Interlude: Tables
Before we journey deeper into distributions, we will need a new data type. Visualizations often show several pieces of information about the individuals in a data set. For example:
- We made a scatter plot of the fuel efficiency (miles per gallon) and price of car models. For each car model, we needed to somehow link its fuel efficiency and its price.
- We made a line plot of the proportion of new comic book characters who were female versus time (in years). We needed to link years to proportions of female characters.
Visualizing distributions often has similar requirements.

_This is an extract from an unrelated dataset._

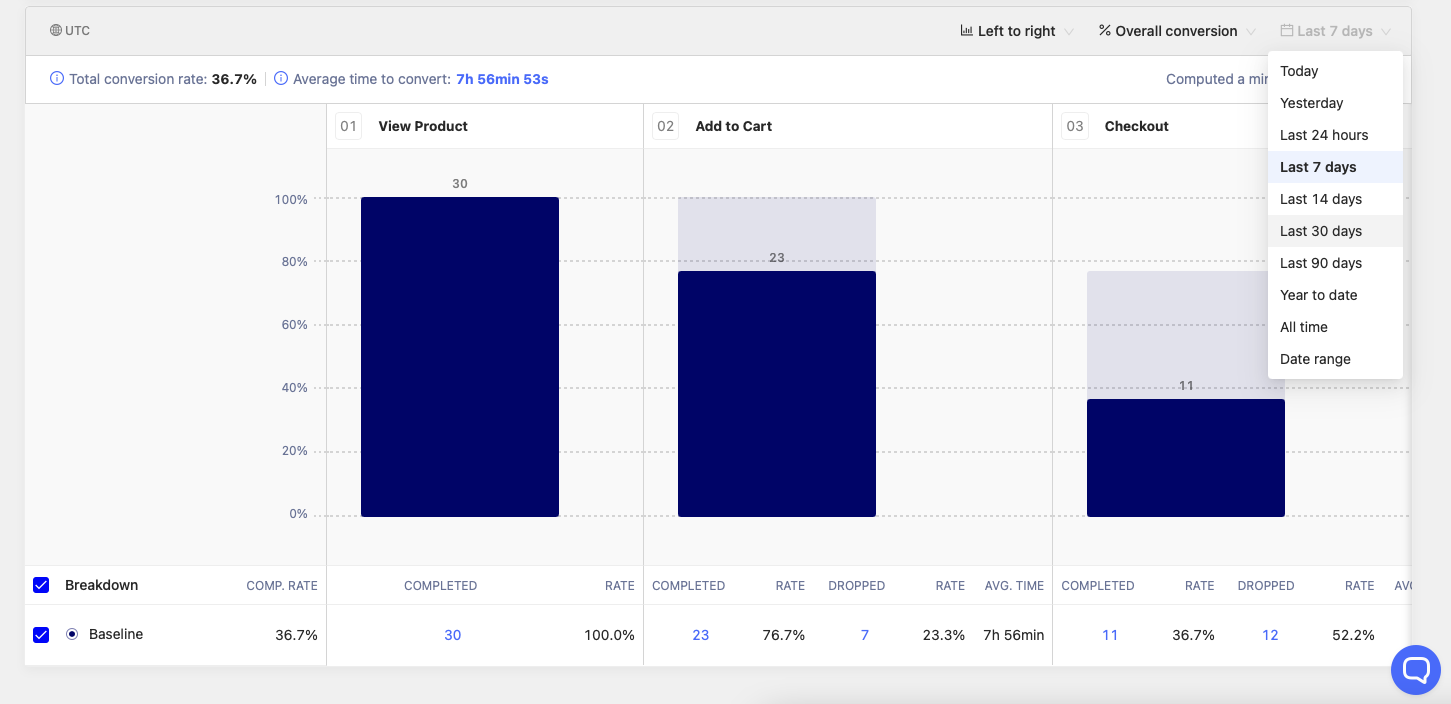Open the chat support bubble
This screenshot has width=1451, height=704.
1415,670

It is possible to maintain a separate array for each kind of data and link individuals by their position in these arrays. For example, we could have an array of fuel efficiencies and an array of prices, where the first fuel efficiency number and the first price refer to the same car. However, there are many advantages to organizing them in a single data set.
Tables¶
Tables are a fundamental object type for representing data sets that include multiple pieces of information about individuals. A table can be viewed in two ways:
- a sequence of named columns that each describe a single aspect of all entries in a data set, or
- a sequence of rows that each contain all information about a single entry in a data set.

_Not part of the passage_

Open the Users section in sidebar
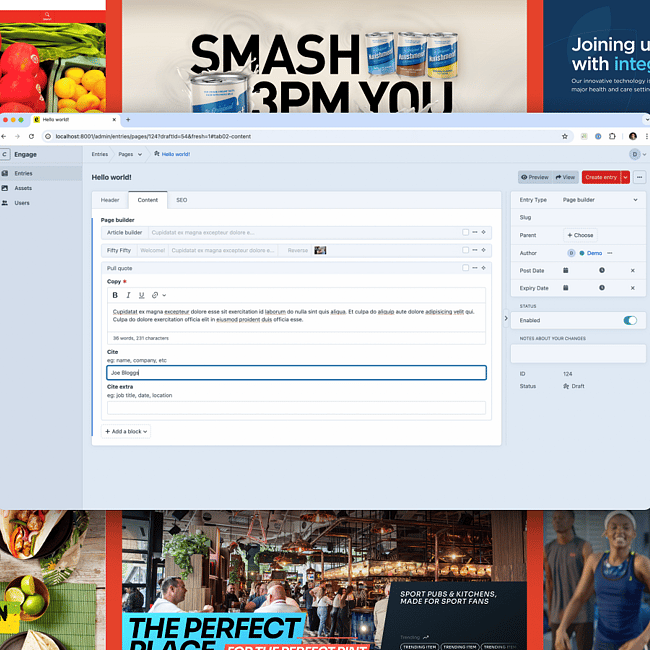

Terminology: A variable is a formal name for an 'aspect' or 'piece of information' or 'column' in a dataset. Variables are also called features. The term variable emphasizes that the piece of data can have different values for different individuals - each car model has (potentially) a different fuel efficiency.

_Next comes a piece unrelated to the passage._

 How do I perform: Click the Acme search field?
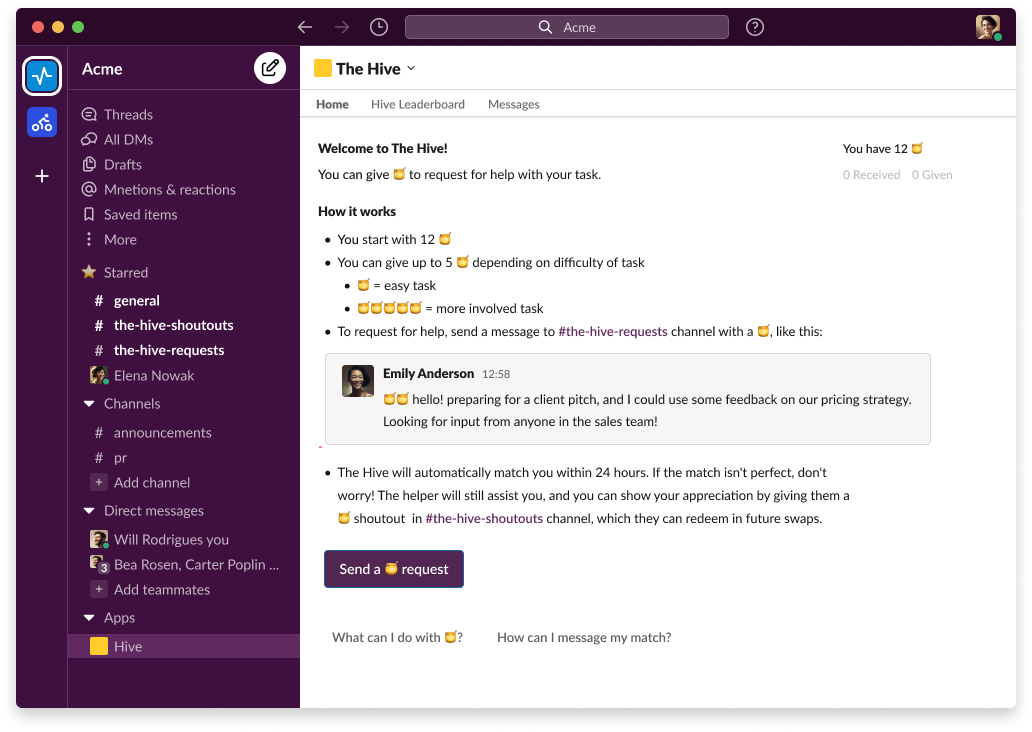(566, 27)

Variables that have numerical values, such as 'fuel efficiency' or 'price,' are called quantitative or numerical variables. Variables that have non-numerical values, such as 'model name' or 'gender,' are called qualitative or categorical variables.
Creating an empty table¶
In order to use tables, import the module called datascience
, a module created for this text. You can simple write import datascience
, but the alternate import statement below allows us to refer to things in the datascience
module without writing "datascience.
" everywhere in our code.
from datascience import *
Empty tables can be created by calling the Table
function with no arguments. An empty table is useful because it can be extended to contain new rows and columns.
Table()
Adding columns¶
Recall that the replace
method of a string constructs a new string based on the existing string. Thus, the value of "foo".replace("o", "e")
is the string "fee"
, but this call to replace doesn't modify "foo"
.
Analogously, the with_columns
method on a table constructs and returns a new table with additional labeled columns. Each column of a table is an array. To add one new column to a table, call with_columns
with a label and an array. (The with_column
method can be used with the same effect.)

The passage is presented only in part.